Blog Post 2 Ungraded (This was for a university class)

When reading Žižek’s ideas on snuff films being the ultimate virtual reality, and the paranoia of a contrived reality of Californian cities, I immediately thought of Brett Easton Ellis’ Less Than Zero. The line, “We have retired to live in our advertisements” reminded me of the repeated advertisement in the novel, “Disappear here.” The narrator of Ellis’ novel is constantly trying to find a way back into a palpable reality for fear of disappearing amongst his commodities. Clay often reminisces of a time when he could feel things, thinking back to days spent with his grandparents or with his on again, off again girlfriend, Blair.

The other characters, all versions of one another, choose to escape reality through the use of drugs or prostitution, while constructing a version of their lives through consumerist product: expensive cars, clothes, and houses. These characters are copies of their parents, who before them also depended on drugs and money to maintain a façade of perfection.

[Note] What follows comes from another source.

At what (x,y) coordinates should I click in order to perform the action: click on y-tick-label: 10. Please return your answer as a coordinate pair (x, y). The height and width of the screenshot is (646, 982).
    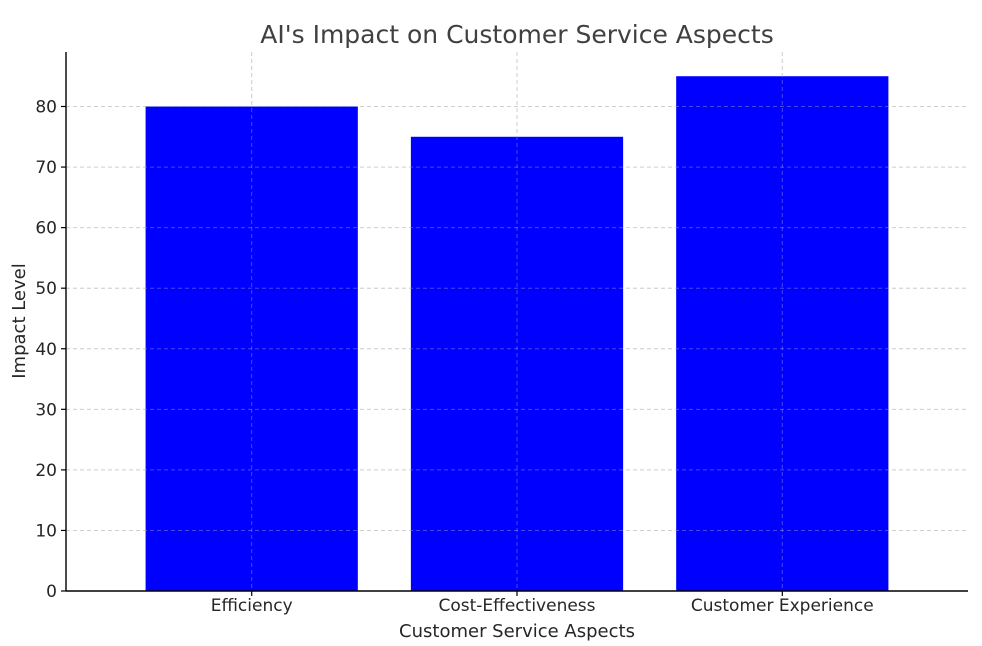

Since their lives have become so immoral and stagnant, so without reason or direction, Ellis’ characters attempt to feel anything through extreme realities: snuff films, poking dead bodies, and eventually raping an underage girl.  Clay constantly wishes to witness the worst, because maybe then he’ll feel something, something with sharp edges that haven’t been dulled by narcotics and wealth.

Ultimately, though, the narrator leaves LA, taking with him any hope of a positive, progressive reality. Instead, the characters of the novel presumably continue numbing themselves with drugs and privilege and Clay successfully disappears to somewhere else, leaving the reader to wonder what was the point of such a bleak novel, if not to serve as a warning against the effects of overindulgence in commodity.

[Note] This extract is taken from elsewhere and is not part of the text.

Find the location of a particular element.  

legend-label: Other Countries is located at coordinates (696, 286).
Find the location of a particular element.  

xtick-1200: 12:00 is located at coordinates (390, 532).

Blog Post 3 (This was for a university class)

Last semester in a Post-Colonial Literature course I took, we discussed a concept called “white-washing”, where, in the case of what was studied specifically, we see a phenomenon of the African man or woman being influenced by (or mimicking) the European countries colonizing them. They manage to straddle the two identities, in that they are reading, writing, speaking, and being educated under colonial influence, and yet still maintaining the appearance of their native identity. The issue with this phenomenon of “white-washing”, however, is that as a result, the diluted figure can be seen as a threat to the colonial power and a betrayal to the native identity. As a result, the subject becomes shunned by either race, no longer relating completely to either identity.

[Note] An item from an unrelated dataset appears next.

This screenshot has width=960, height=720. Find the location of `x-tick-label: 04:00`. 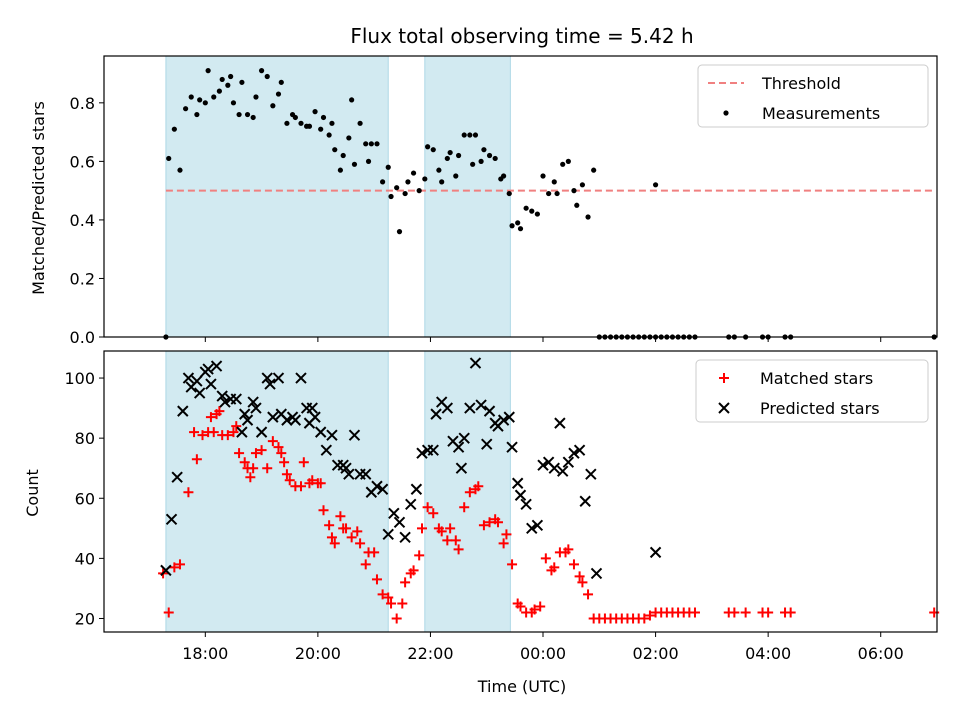

x-tick-label: 04:00 is located at coordinates (768, 654).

This is described by Freud in BhaBha’s work: “Their mixed and split origin is what decides their fate. We may compare them with individuals of mixed race, who, taken all round resemble white men but who betray their coloured descent by some striking feature or other and on that account are excluded from society and enjoy none of the privileges.” (130)
This phenomenon can be related to the Tyra Banks Show, on which Tyra interviews an Asian woman who has chosen to “correct” her eye lids by making them appear more Caucasian. In the way that a colonialized African country might begin to mimic their oppressors, we see women and men of Asian decent (as well as other minority races in North America) adhering to the dominantly Euro-centric idealized vision of beauty. In having this surgery performed, it was suggested that perhaps the woman in question is betraying her race in order to fit this whitened standard of beauty, or, “white-washing” herself, rather than embracing the ethnicly attractive features she already possessed


This idea of white-washing is disturbing in its name alone. When something is white-washed literally, it is covered up and diluted from its original form in order to fit a cleaner, whiter standard. What might have once made a thing original is now covered or altered into a state of near white; a blank, in-between state with no belonging.

This leads one to grasp for a solution to this problem of white standard serving as the superior, which perhaps can be found metaphorically in the Walk This Way music video. The video starts with Aerosmith oppressing the creativity of Run DMC with the overpowering of their music. In retaliation, Run DMC replies by rapping Steven Tyler’s lyrics back to him at a louder volume. In some ways, this might be seen as a sort of white-washing of Run DMC, as they are rapping the words of their creative oppressors, but one can also look at it as the creative darkening of the original song. In rapping the song back to them, they are not diluting themselves, but instead are colouring the original song to make something positive and new. As a result, we see a joining of Aerosmith and Run DMC, who together make one song. This song does not dilute the racial identity of either artist, but in contrast, embraces both. So perhaps racial identity should not be looked at as “one vs. another”, but as a collective that can be influenced positively and equally by all members.